After he was convicted and sentenced to death, Texas inmate Hank Skinner repeatedly attempted to get access to DNA testing under the state’s DNA law. Texas courts denied testing because Mr. Skinner’s lawyer did not request it earlier.
Mr. Skinner then filed a federal lawsuit against the district attorney whose office prosecuted him and has custody of the DNA evidence. The federal courts denied Mr. Skinner’s suit, concluding that “an action by a prisoner for postconviction DNA testing is not cognizable under § 1983 and must instead be brought as a petition for writ of habeas corpus.” Texas set an execution date for Mr. Skinner, but the Supreme Court granted a stay of execution and reviewed the case.

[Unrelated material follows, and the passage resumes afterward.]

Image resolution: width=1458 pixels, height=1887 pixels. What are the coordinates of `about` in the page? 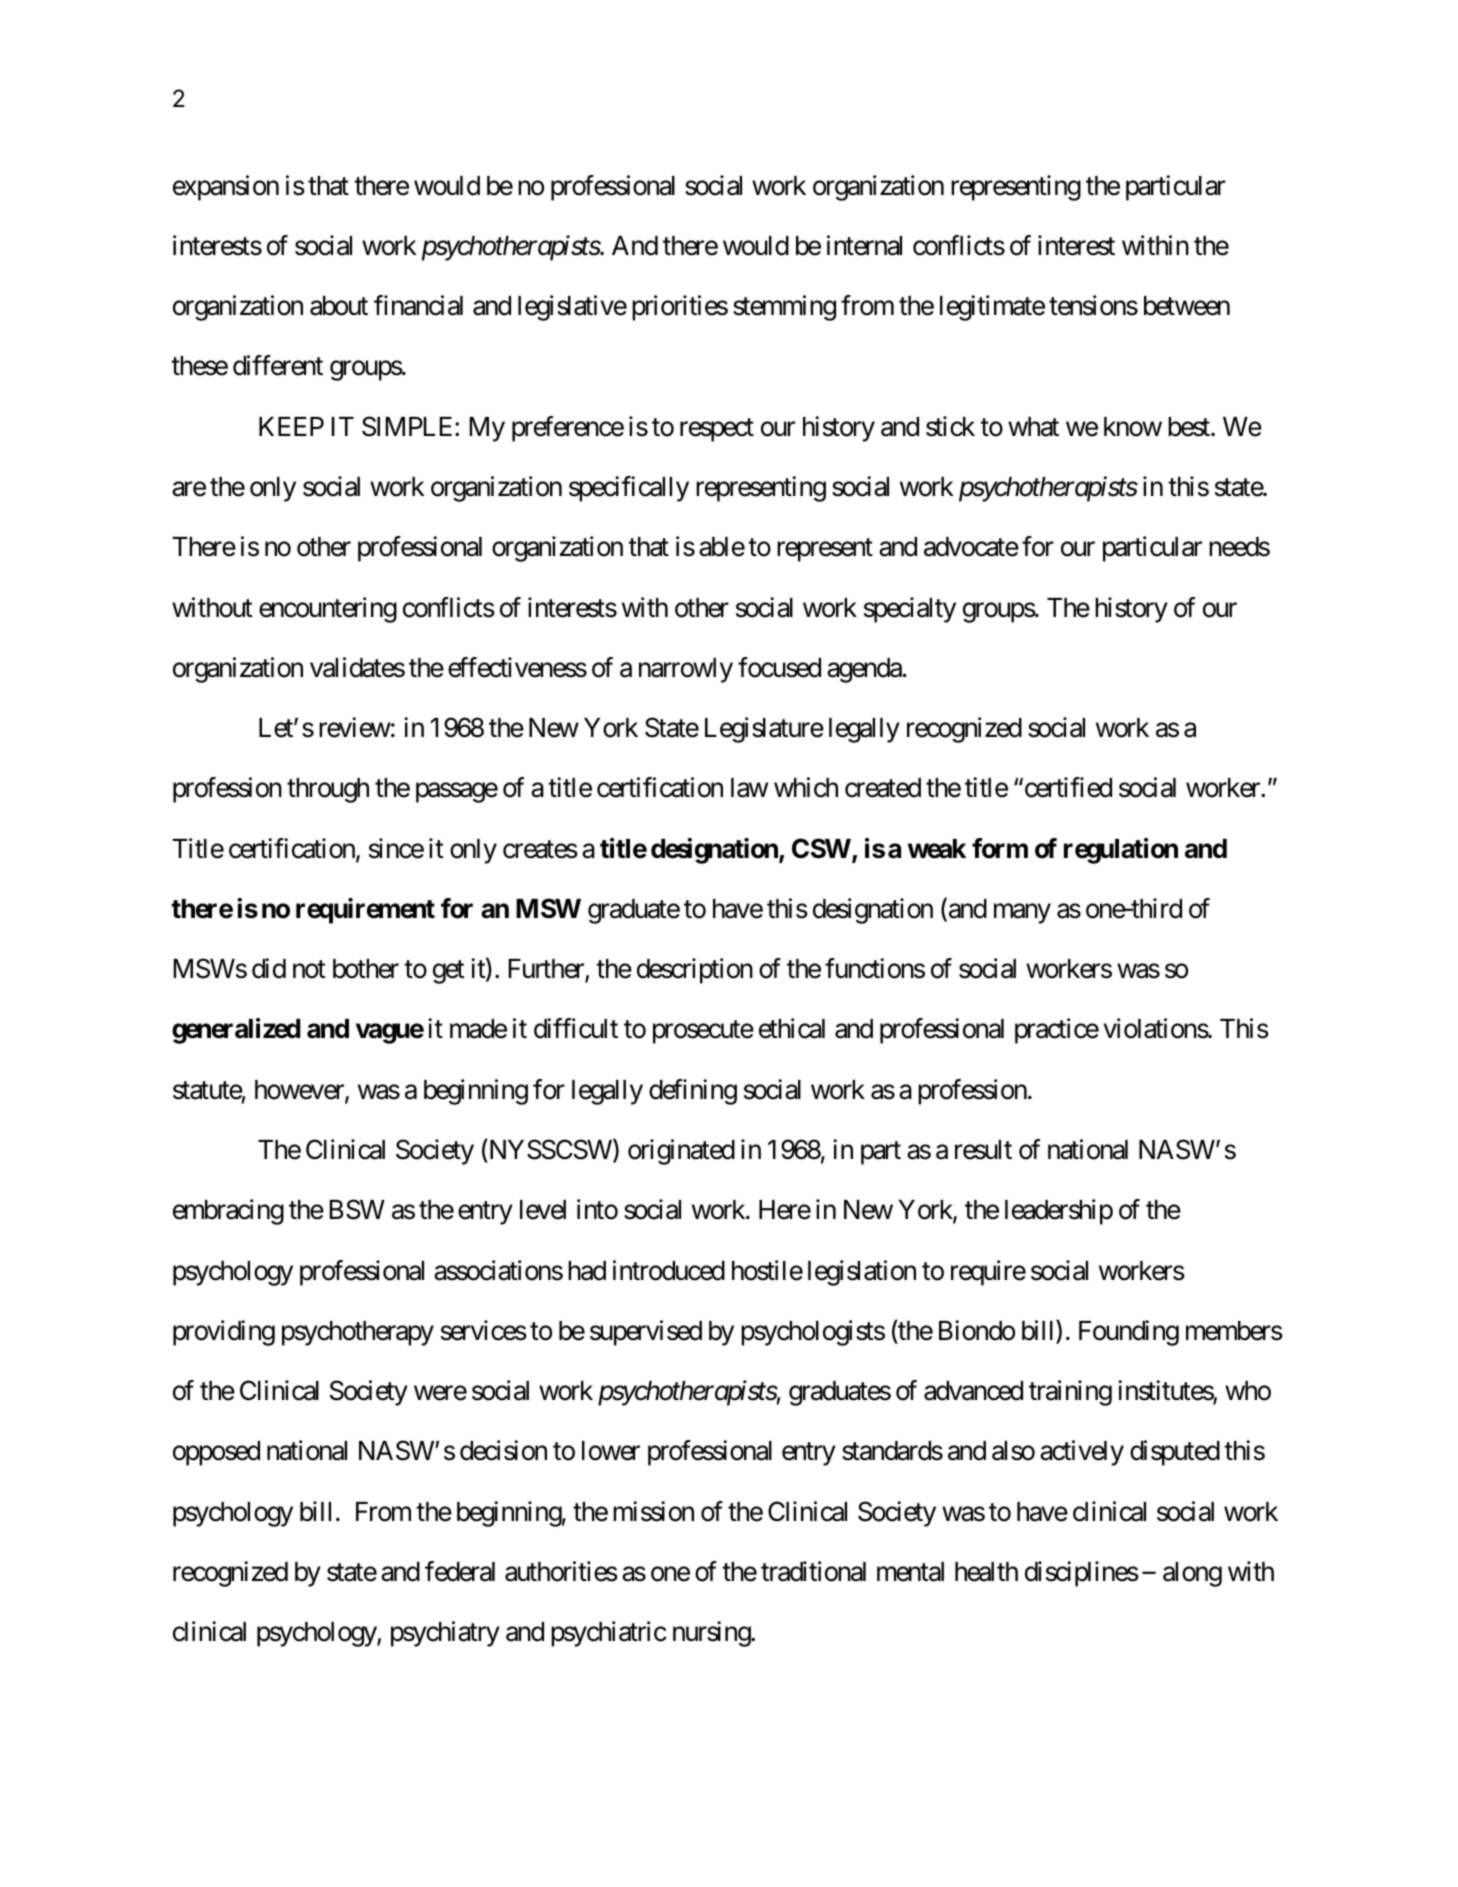 It's located at (339, 306).
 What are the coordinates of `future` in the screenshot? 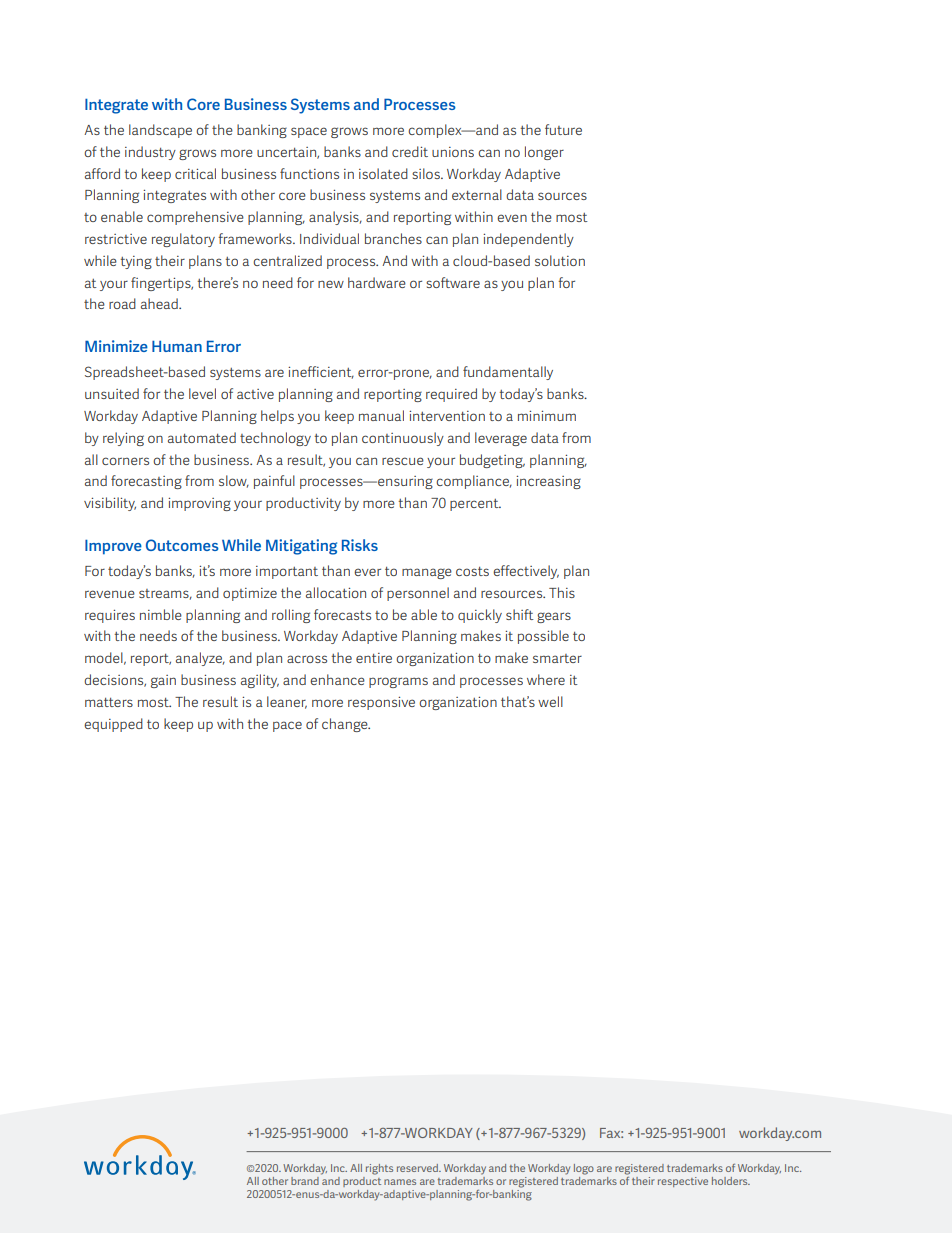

In a narrow decision written by Justice Ginsburg, the Court noted that a Section 1983 suit is available in cases where the relief sought by the inmate would not “necessarily imply the invalidity of his conviction or sentence.” Reasoning that DNA testing could prove exculpatory, inconclusive, or even incriminating, the Court concluded that “a postconviction claim for DNA testing is properly pursued in a § 1983 action.”
Alabama enacted a law in 2009 that restricts access to DNA testing for people convicted of a capital offense. The Court’s decision now provides a mechanism for prisoners denied DNA testing under laws like those in Alabama and Texas to sue in federal court for access to DNA evidence.